From the records below, copy the lines that include "beside".

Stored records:
★ ★ ★

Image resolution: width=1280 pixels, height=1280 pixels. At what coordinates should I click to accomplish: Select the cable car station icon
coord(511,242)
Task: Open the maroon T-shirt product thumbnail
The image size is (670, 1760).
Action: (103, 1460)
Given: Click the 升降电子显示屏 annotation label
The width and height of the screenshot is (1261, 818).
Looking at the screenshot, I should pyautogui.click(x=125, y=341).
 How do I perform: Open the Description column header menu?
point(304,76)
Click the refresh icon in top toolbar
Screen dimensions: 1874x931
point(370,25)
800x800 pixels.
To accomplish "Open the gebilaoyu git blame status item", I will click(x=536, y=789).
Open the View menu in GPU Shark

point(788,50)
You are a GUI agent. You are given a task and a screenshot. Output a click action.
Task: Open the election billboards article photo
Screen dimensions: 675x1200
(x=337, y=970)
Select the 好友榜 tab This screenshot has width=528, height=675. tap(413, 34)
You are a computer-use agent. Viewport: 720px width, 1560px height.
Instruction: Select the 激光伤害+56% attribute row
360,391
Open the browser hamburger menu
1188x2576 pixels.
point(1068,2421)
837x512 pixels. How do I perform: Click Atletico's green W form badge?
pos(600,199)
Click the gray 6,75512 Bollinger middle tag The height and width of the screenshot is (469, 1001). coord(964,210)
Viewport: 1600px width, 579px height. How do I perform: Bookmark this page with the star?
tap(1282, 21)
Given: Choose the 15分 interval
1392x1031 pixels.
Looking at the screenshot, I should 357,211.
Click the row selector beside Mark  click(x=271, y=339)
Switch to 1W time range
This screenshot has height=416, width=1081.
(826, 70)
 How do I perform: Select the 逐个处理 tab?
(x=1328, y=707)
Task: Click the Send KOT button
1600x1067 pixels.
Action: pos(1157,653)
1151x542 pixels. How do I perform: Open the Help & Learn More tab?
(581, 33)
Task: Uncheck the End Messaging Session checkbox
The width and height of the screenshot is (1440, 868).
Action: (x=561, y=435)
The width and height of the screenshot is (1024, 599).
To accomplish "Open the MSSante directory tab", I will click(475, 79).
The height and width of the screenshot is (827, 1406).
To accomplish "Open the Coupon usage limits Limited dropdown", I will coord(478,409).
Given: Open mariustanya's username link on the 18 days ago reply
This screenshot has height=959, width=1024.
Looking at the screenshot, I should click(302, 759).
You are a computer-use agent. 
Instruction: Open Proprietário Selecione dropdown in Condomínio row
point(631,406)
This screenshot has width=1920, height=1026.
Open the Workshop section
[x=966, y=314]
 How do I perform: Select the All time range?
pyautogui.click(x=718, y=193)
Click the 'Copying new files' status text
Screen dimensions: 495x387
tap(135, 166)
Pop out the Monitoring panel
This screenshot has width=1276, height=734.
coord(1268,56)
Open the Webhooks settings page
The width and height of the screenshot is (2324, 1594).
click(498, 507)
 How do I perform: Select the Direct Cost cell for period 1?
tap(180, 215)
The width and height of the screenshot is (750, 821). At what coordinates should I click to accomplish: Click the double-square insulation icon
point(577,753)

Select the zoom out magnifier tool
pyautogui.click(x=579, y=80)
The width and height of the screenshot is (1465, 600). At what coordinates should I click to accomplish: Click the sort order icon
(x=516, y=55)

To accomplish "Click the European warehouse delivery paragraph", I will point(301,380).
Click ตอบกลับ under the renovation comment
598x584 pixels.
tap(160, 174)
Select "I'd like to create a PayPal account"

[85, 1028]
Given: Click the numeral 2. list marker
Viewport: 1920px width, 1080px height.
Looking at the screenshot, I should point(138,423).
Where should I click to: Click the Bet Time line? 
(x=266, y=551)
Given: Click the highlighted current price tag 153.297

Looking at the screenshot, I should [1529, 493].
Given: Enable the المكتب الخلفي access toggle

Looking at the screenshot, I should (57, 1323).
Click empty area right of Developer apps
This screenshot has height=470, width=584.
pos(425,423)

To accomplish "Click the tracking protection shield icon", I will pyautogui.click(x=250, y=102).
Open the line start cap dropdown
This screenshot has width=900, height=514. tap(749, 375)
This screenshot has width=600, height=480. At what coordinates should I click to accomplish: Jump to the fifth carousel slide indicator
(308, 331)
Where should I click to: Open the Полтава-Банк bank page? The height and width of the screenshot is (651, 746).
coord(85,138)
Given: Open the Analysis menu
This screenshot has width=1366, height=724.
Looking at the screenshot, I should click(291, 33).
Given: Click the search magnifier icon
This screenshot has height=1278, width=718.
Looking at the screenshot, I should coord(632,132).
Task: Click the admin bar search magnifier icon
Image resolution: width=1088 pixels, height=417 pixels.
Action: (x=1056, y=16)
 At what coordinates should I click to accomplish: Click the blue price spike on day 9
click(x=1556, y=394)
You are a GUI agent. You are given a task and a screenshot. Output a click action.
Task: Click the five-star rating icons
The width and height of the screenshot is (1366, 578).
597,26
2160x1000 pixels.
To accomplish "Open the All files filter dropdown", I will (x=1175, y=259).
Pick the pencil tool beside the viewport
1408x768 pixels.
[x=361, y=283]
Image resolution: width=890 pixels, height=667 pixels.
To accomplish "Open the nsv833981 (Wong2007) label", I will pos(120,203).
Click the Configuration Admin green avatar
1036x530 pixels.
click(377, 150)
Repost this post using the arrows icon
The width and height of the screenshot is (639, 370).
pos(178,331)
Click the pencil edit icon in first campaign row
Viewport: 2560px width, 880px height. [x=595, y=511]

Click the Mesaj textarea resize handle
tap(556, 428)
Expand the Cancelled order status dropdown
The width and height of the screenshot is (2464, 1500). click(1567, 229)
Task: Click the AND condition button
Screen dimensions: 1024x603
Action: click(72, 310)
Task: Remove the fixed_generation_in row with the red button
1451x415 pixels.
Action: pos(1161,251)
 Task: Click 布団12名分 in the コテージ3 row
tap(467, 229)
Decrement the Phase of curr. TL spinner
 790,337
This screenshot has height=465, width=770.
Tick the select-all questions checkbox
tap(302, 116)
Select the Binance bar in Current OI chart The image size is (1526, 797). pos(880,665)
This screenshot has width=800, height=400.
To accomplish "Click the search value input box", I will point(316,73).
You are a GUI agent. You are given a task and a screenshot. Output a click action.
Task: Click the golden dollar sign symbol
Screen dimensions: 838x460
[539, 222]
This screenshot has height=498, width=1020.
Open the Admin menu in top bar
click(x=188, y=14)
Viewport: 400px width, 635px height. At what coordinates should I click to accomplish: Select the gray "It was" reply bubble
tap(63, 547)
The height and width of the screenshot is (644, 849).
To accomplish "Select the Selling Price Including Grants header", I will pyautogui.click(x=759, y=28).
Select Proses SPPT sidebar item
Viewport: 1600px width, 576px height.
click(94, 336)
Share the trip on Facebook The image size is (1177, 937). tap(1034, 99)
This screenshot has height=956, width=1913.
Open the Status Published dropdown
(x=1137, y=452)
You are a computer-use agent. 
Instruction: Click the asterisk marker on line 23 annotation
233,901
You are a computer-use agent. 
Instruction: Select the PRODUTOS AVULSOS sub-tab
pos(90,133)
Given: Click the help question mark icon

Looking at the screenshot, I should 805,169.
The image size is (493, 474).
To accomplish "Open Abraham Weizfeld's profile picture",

★ ★ ★

- _ANSWER SECTION_
Click the row selector beside Mark  click(x=271, y=339)
Pick the pencil tool beside the viewport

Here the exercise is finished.